Posting results for the six months to 30 June 2012, the contractor said revenue was up 2 per cent to £477.9 million.
Operating profit was up 16 per cent to £10.7m (June 2011: £9.2m), with infrastructure profits from operations up 91 per cent from £5.7m to £10.9m. Infrastructure includes highways, rail and airports, and represents 80 per cent of Costain’s business. Rail had a particularly strong start to the year, driven by Crossrail and London Bridge work.
Operating profit was down 80 per cent in environment (water and waste), but up 41 per cent in energy and process (hydrocarbons & chemicals, nuclear process and power).
Pre tax profits rose from £10.2m to £17m. It includes £10.5m profit on the transfer of PFI equity investments into the Costain Pension Scheme and a one-off pension cost of £2.7m.
Costain has also increased its support services, now representing 28 per cent of the £850m of revenue secured for 2012.
The firm said success is a direct result of a “focus on major customers who are continuing to invest in capital, operations and maintenance contracts to address essential national infrastructure requirements across the transport, energy, water and waste sectors”.
Chairman David Allvey said: “We now meet the integrated service requirements of major customers, whose repeat orders account for over 90 per cent of the order book and who are continuing to invest in essential infrastructure projects.
“Despite the ongoing challenging economic conditions, we remain on course to deliver a result for the year in line with the board’s expectations.”
Its forward order book rose from £2.3bn to £2.4bn, with over 90 per cent repeat orders, including new awards and extensions to existing contracts. It is preferred bidder on over £400m of work.
Net cash fell from £140m at the year end to £131.5m, and there was a £9m working capital outflow as it changed its mix of work from public sector to regulated utilities. It also followed £17.9 million of acquisition spend in August 2011.
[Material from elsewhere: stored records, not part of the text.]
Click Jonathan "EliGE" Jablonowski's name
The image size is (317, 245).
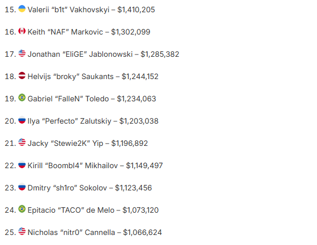click(x=80, y=54)
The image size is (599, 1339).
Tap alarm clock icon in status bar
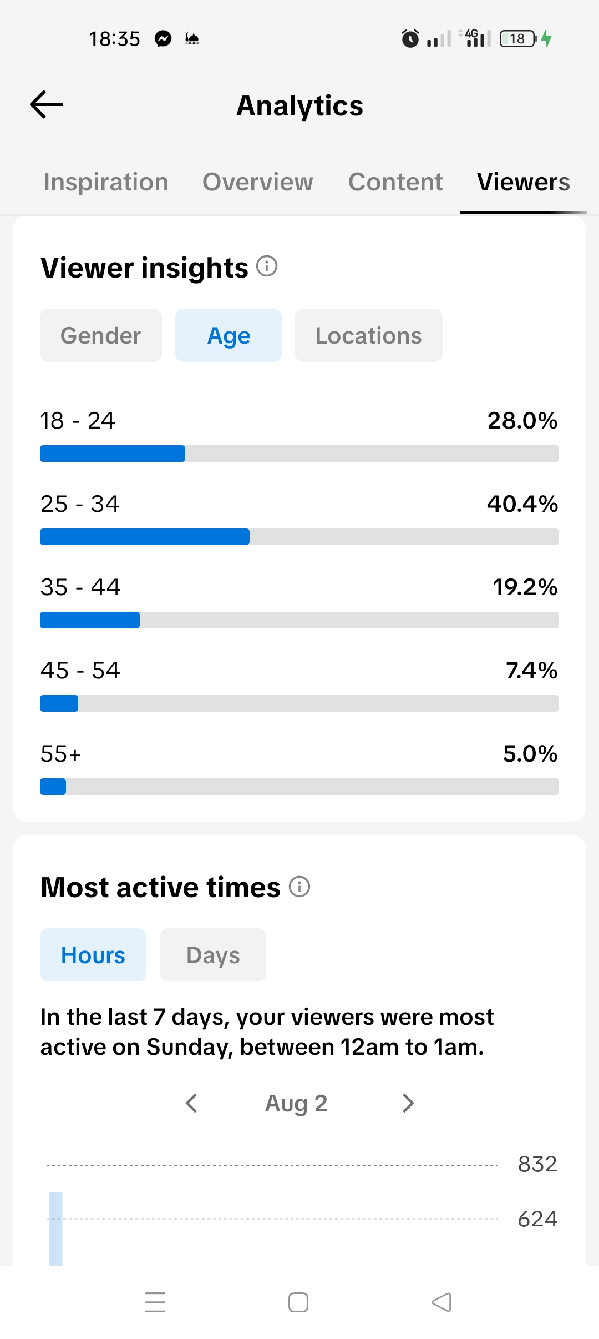coord(410,38)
The firm said: “We will continue to grow the business both organically and by targeted acquisition. Our acquisition strategy will be the key driver of the addition of further high-quality support service related activities to the group’s portfolio. The two businesses which we acquired last year have been fully integrated and are performing well.”
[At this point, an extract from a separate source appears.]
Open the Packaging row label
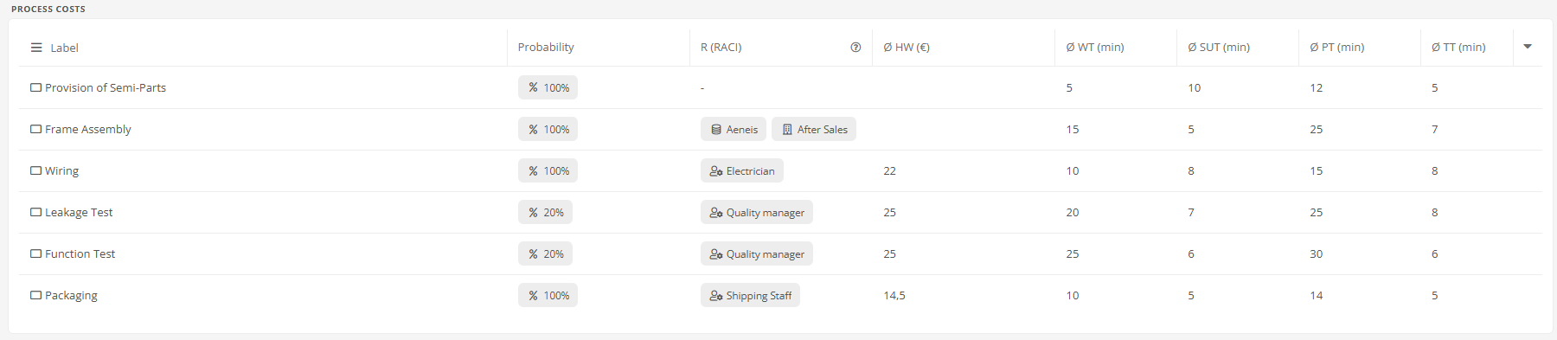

Dividend was increased to 3.5 pence per share (2011: 3.25 pence per share). The company continues to tackle its legacy pension deficit, now at £29.6 million.
Infrastructure revenue was up 27 per cent to £279.5m (2011: £219.4m), with adjusted profit from operations of £10.9m (2011: £5.7m), and an order book of £1.5bn (June 2011: £1.1bn) Contracts in highways include new contract awards include the £102m joint venture upgrade of the A8 Belfast to Larne carriageway in Northern Ireland, and it has also secured five Crossrail contracts.
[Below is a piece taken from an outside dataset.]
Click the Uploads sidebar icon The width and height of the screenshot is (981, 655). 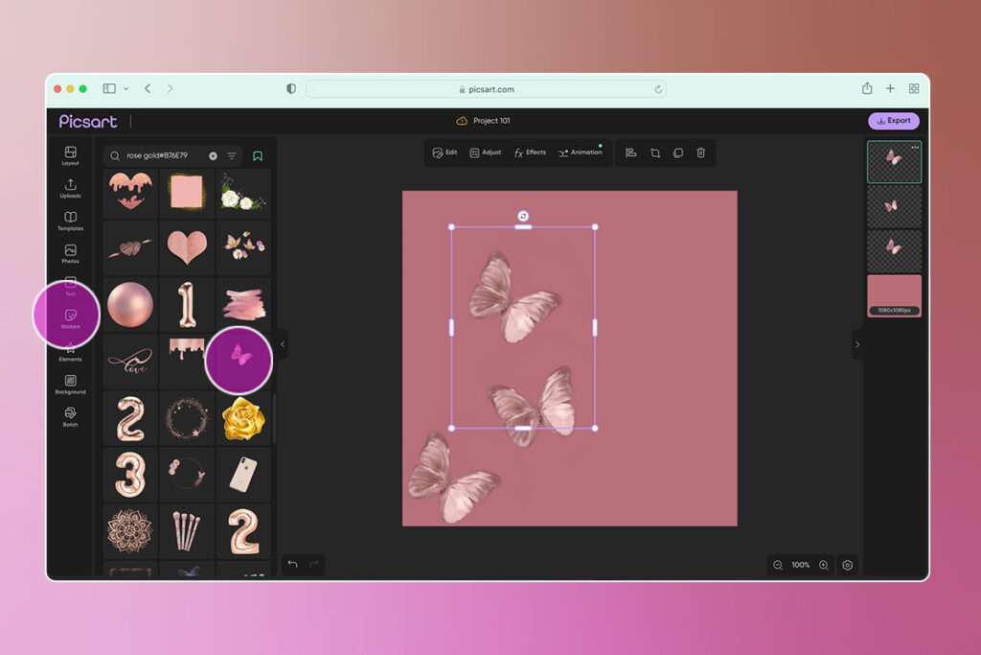point(70,187)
Environment division revenue, including share of joint ventures and associates, was £127.1m (2011: £159.8m), with profit from operations, excluding the profit on PFI transfers, of £1.6m (2011: £6.7m).
Energy & Process revenue, including share of joint ventures and associates, was £70.5m (2011: £88.6m), with an adjusted profit from operations of £2.4m (2011: £1.8m). Order book at £0.2bn (June 2011: £0.1bn).
Land Development revenue for the period was £0.8 million (2011: £0.7 million) with a loss after tax of £1.0 million (2011: loss after tax of £0.7 million).